Q: What about where a toddler or seven year old is just being outright disobedient, defying boundaries and authority, and in need of discipline, but not in need of restraint for their own safety?

A: Assault has always had various defences of the kind we've just been through, and to me it is about marking a boundary about what is effectively a legitimate form of restraint.

I think the law would have to develop a defence, the same way colour of right developed, that what you were doing - a technical assault - was justified because of the circumstances that were presented to the parent.

Q: Courts or parliament?

A: I think the courts will probably be the right place to deal with it. I think a District Court judge familiar with dealing with assault issues generally will see how this fits into a pattern of defences to assault.

I mean, technically there are not many defences to assault. You don't get charged with assault for taking someone in a headlock who's threatening someone else, because that's defence of another, but the trouble is those things don't generally have application to children. We're still talking about a form of restraint for a reason to do with the way people live in their homes. And there is the conundrum: how do you take the defences, and
they're well established, that apply outside and say it applies to the relationship between a parent and child inside a house?

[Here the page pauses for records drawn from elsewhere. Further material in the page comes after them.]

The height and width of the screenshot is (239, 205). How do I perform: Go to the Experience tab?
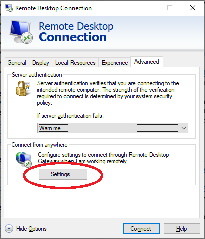(115, 63)
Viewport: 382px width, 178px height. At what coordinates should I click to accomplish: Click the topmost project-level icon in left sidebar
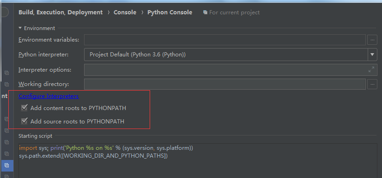point(7,73)
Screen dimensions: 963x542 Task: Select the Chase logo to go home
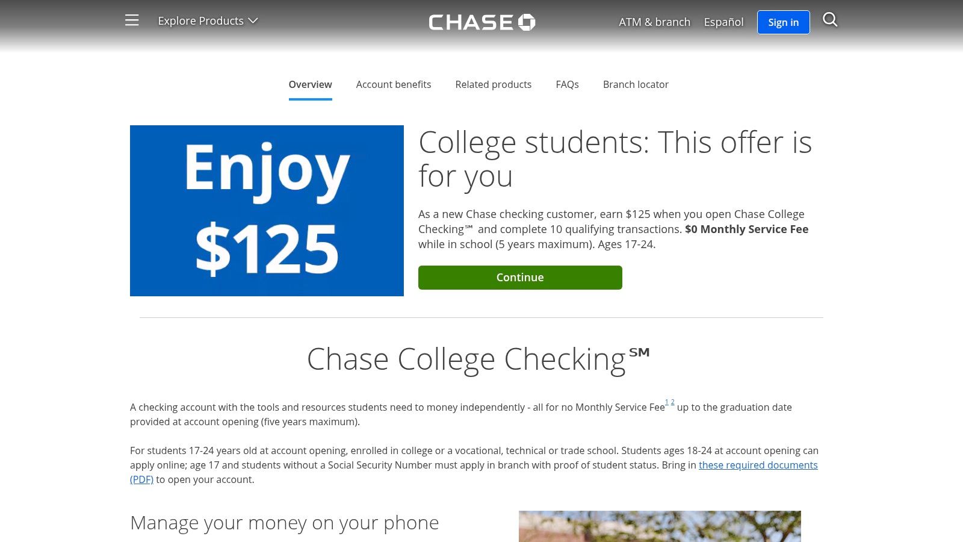pos(481,22)
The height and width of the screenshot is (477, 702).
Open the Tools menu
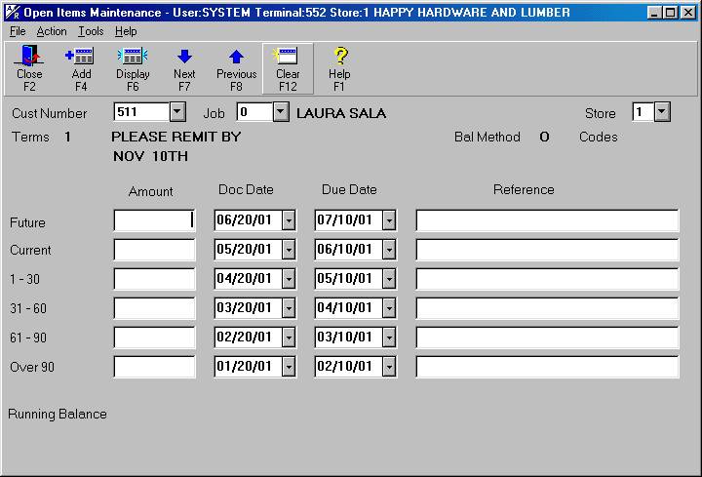(x=91, y=31)
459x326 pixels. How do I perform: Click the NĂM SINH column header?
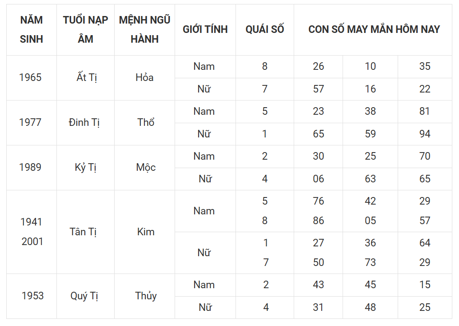[31, 30]
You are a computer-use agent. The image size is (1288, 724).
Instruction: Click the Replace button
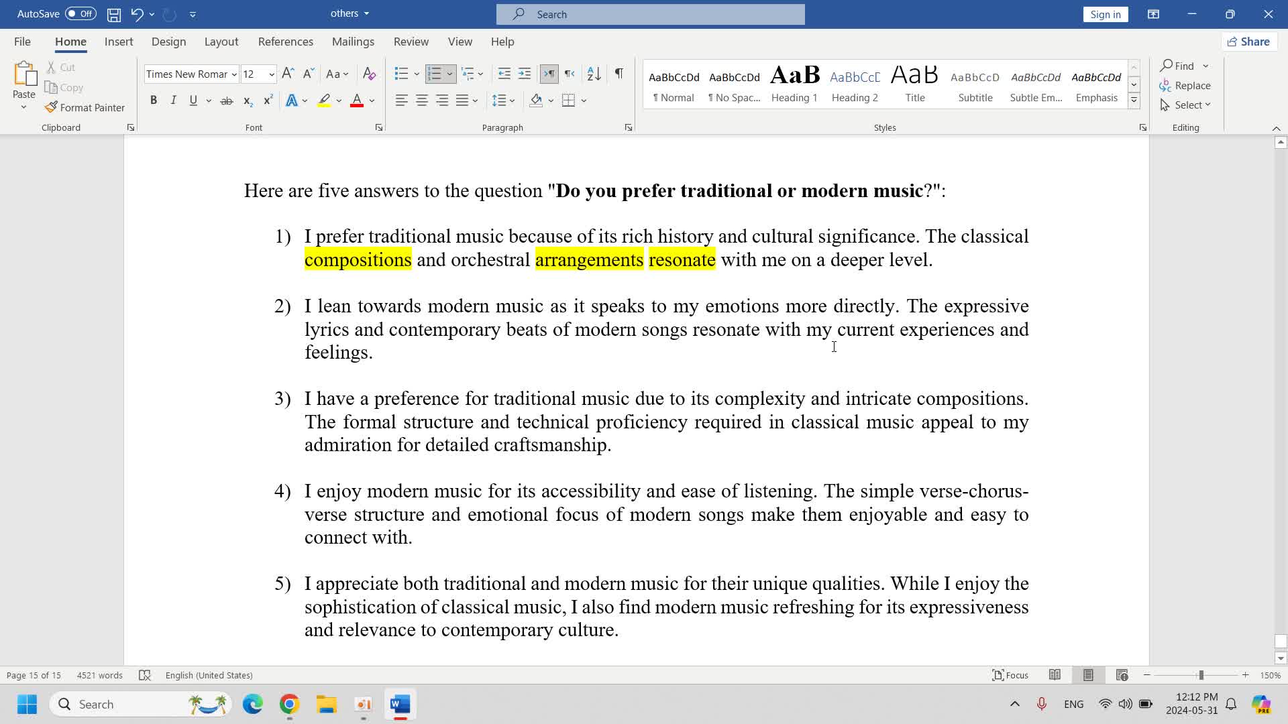pos(1185,85)
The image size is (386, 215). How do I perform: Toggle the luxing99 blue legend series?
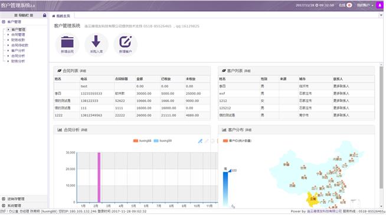(x=162, y=141)
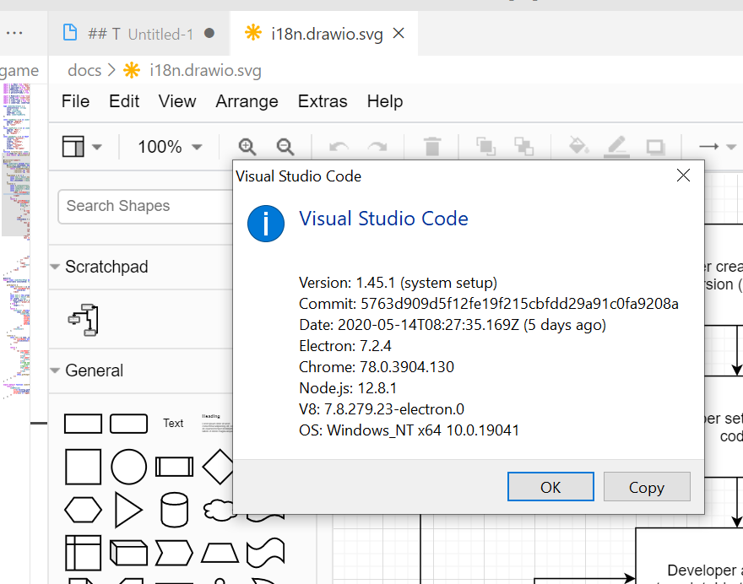
Task: Click the fill color bucket icon
Action: pyautogui.click(x=578, y=146)
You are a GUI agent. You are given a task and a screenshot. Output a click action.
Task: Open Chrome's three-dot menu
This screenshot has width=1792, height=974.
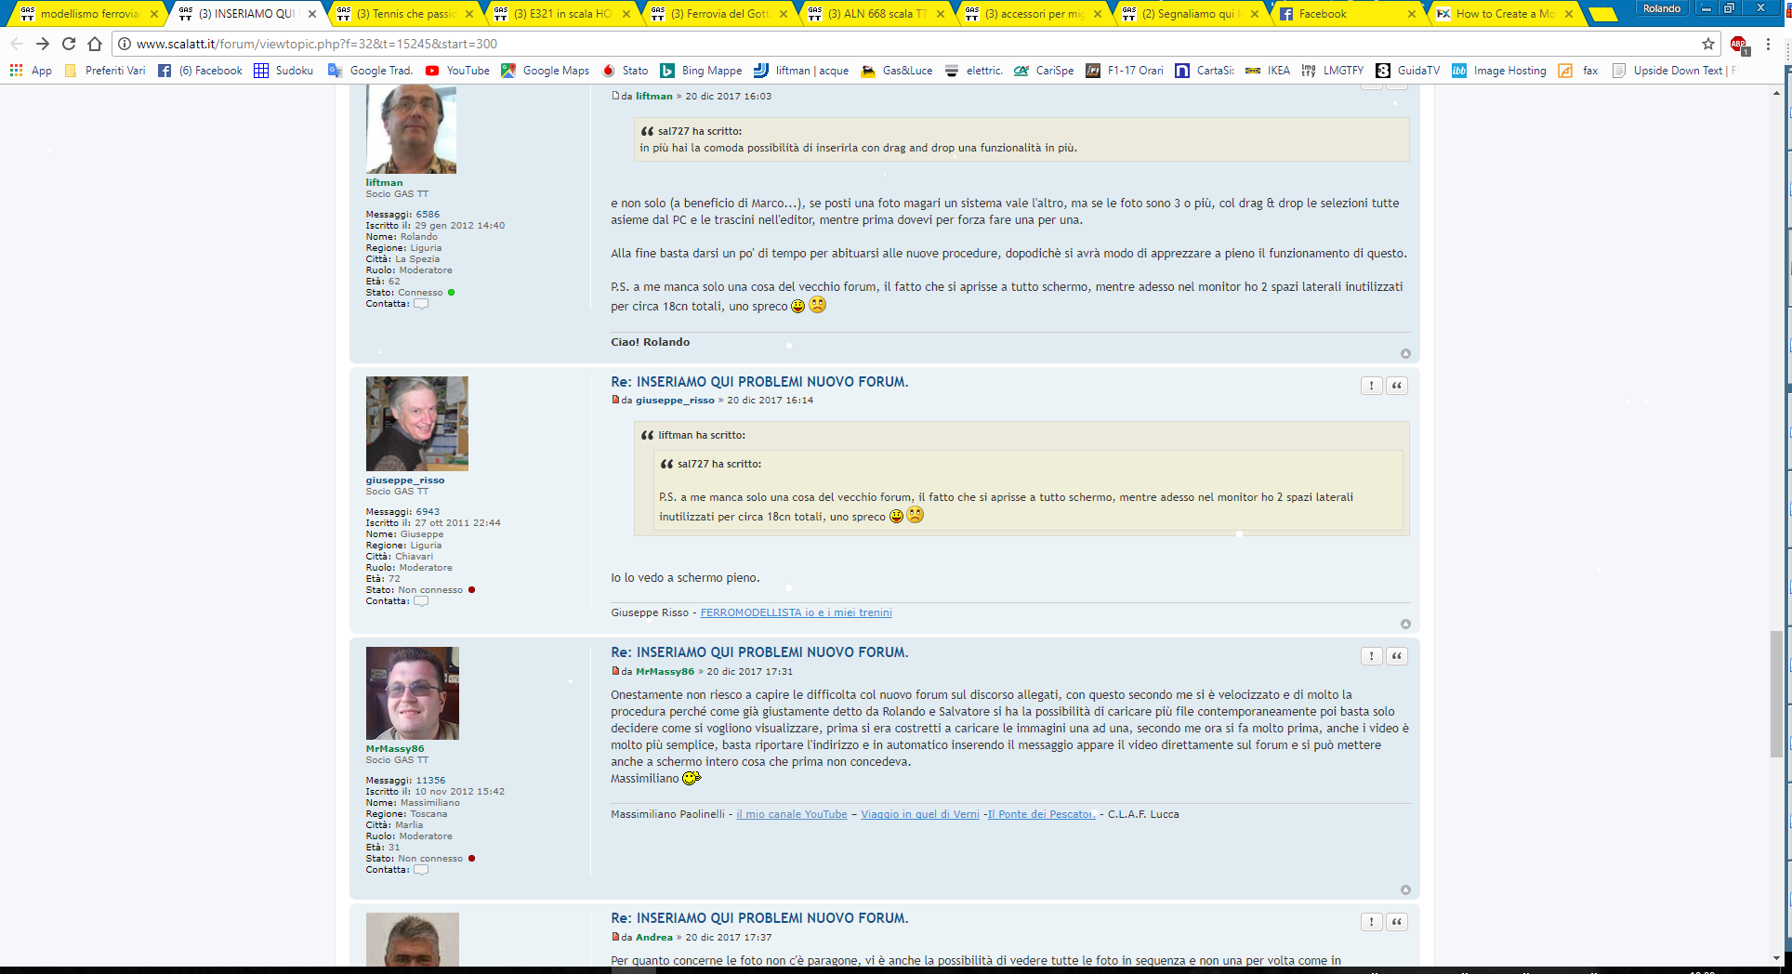point(1768,44)

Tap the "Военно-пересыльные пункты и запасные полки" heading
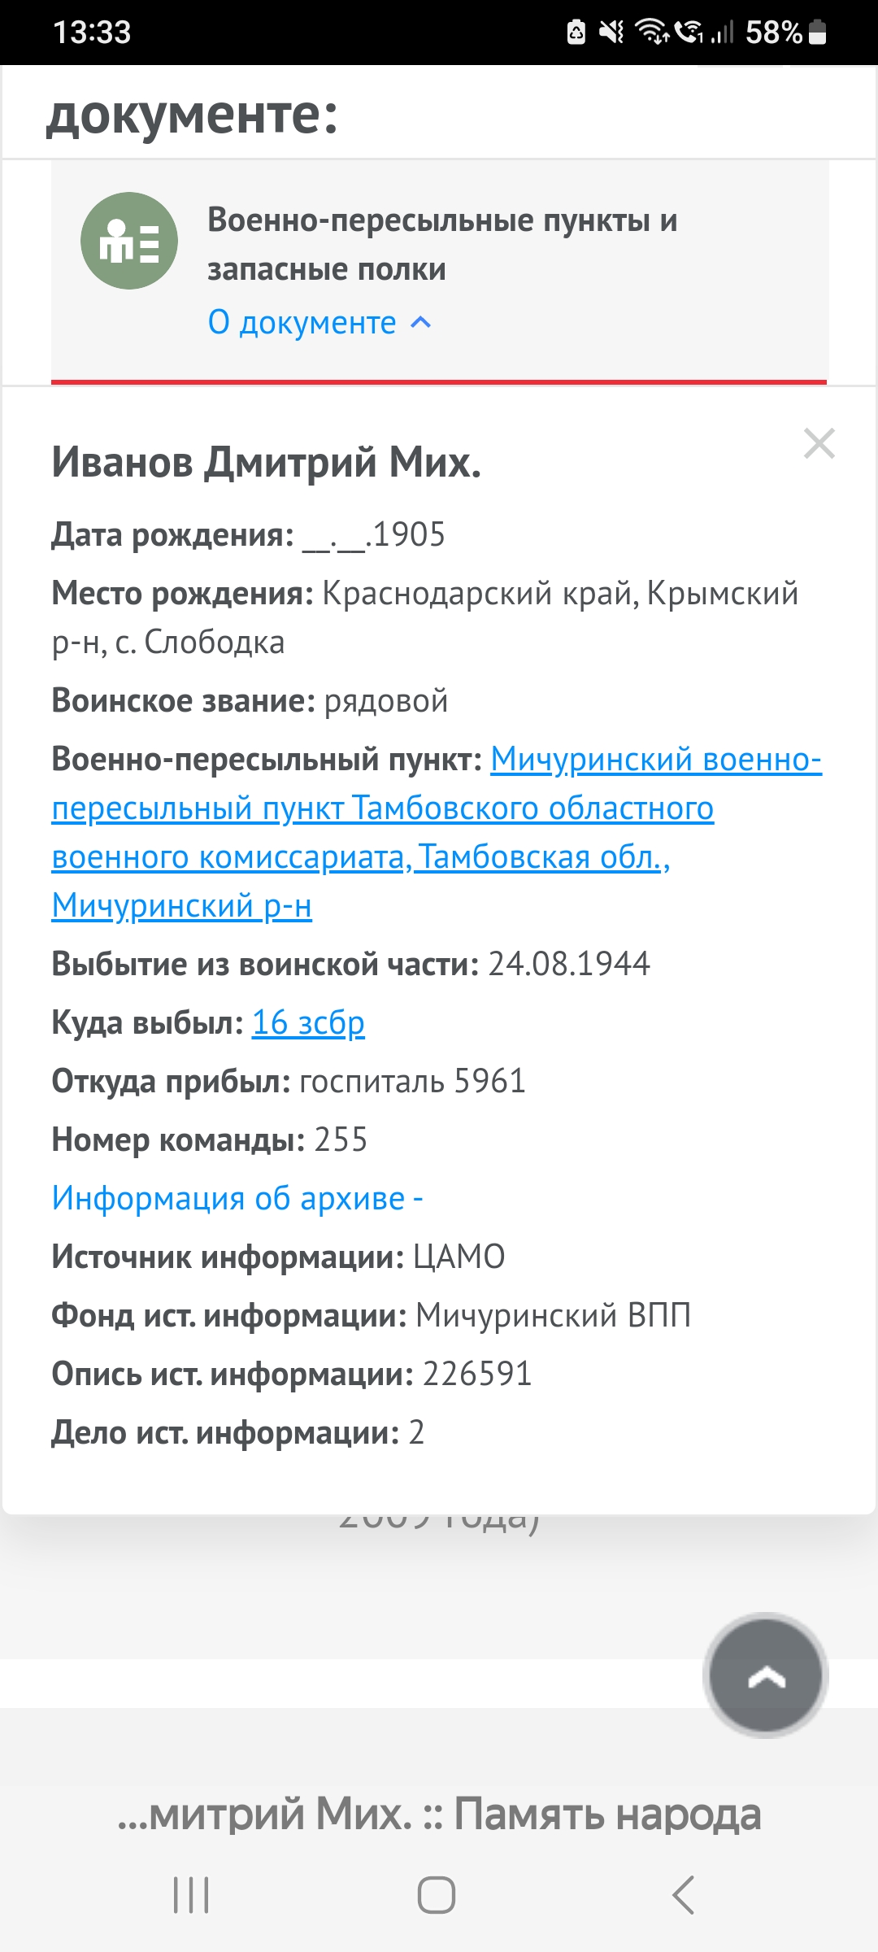[x=442, y=244]
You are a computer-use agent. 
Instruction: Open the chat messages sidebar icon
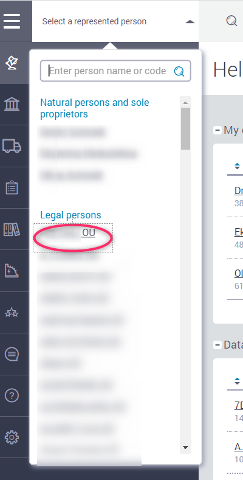click(x=12, y=355)
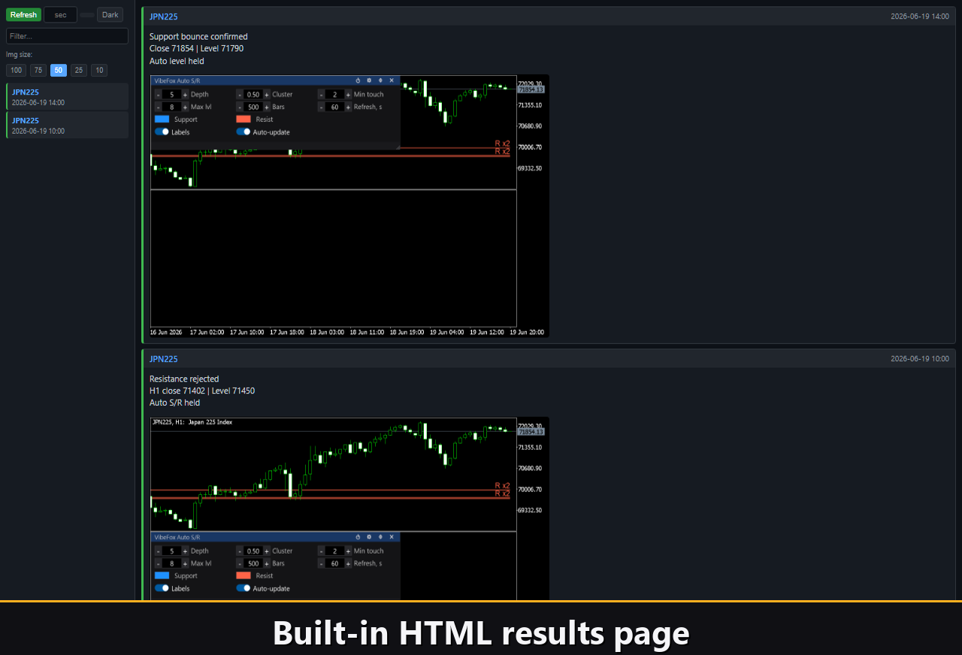Viewport: 962px width, 655px height.
Task: Switch the theme with the Dark button
Action: [x=110, y=15]
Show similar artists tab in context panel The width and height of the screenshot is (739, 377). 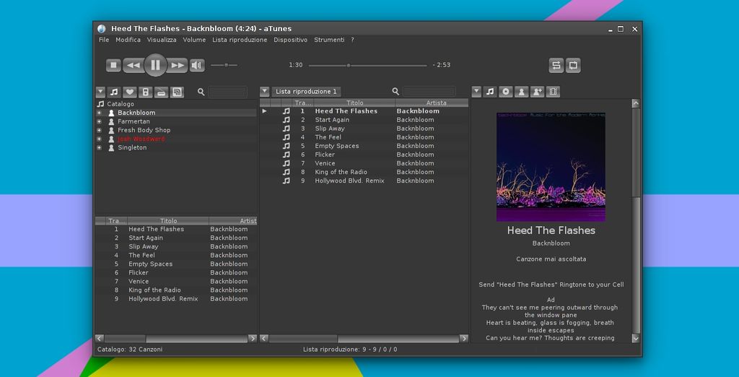pos(537,92)
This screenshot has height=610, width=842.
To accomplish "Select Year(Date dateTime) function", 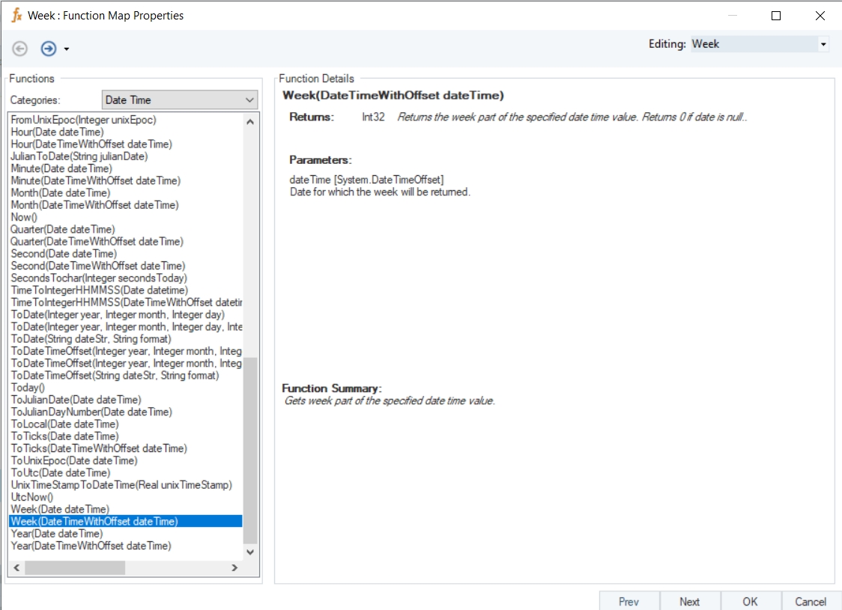I will pos(57,534).
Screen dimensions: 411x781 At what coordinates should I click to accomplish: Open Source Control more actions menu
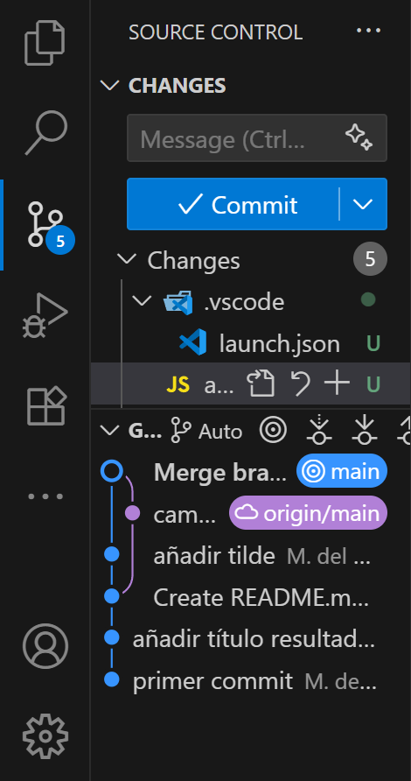pos(369,31)
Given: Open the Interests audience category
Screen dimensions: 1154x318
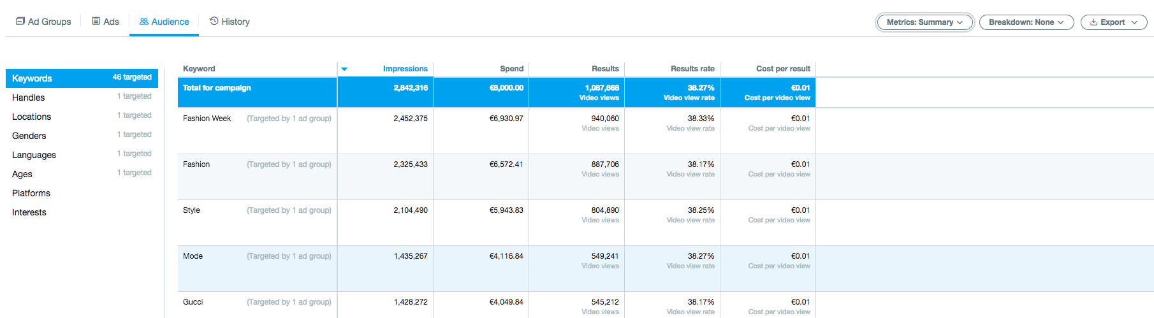Looking at the screenshot, I should click(29, 212).
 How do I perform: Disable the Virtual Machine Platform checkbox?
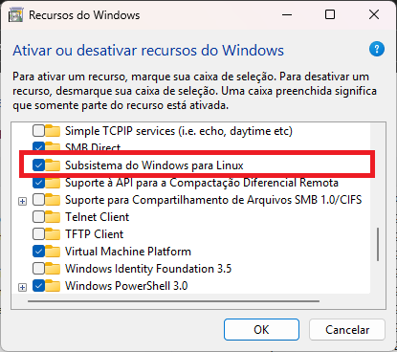click(x=38, y=252)
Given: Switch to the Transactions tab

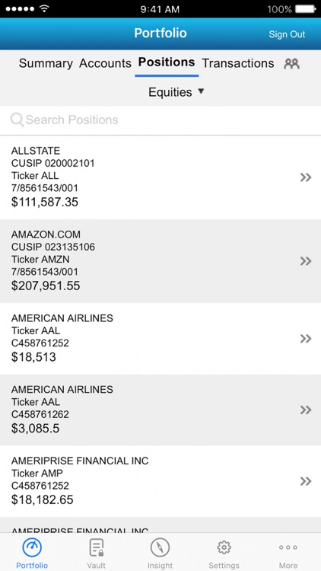Looking at the screenshot, I should click(x=238, y=63).
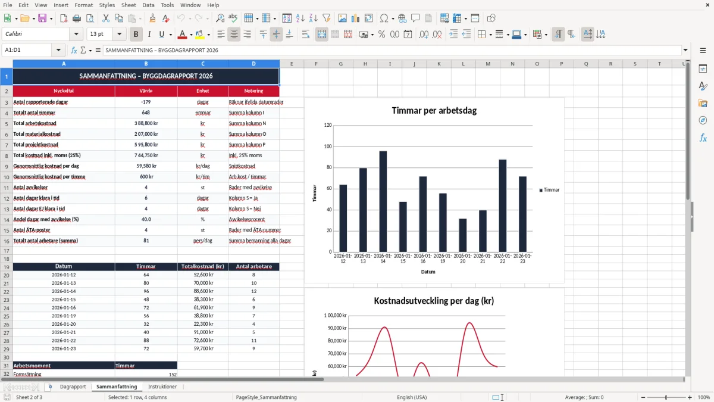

I think you've hit it on the button. The crucial question is going to be, child hitting another child - grab the child and take it away, that's not assault. Child causing pandemonium, screaming its head off and threatening its own stability. You couldn't possibly be charged with assault for taking that child to another room provided it's reasonable force. That's not discipline, that's control.

It's the point at which it moves to discipline that I think the law has no answer at present. Because if you can't smack a child, what can you do by way of discipline to say 'you're behaving very badly, I do not like your language, you're going to go and sit in that room there!'

'I'm not going!'

'Right, I'm going to pick you up and put you in there'.

That's technically an assault. What's the warrant for it? We have no statutory defence to it.

On the other hand there is a tremendous amount of common sense in the police and the courts, so you're not going to see thousands of parents prosecuted for this. But yes there will be test cases, and the law will evolve.


IN SUMMARY, MAIN LEGAL POINTS:
A simple smack would definitely be a prima facie assault.
Touching a child for any disciplinary purpose, such as forcing them into time out, would definitely be a prima facie assault.

Touching a child for the purposes of his or her own safety, or the safety of others, or the safety of property, would be authorized by s41 and s48 of the Crimes Act, and therefore not an assault

Queens counciWhile police would have a 'discretion' as to whether to charge, in practice many police stations are already calling in CYF, who take a blanket "no smacking' approach and would be within their powers to remove children from parents, even if insufficient evidence existed to convict.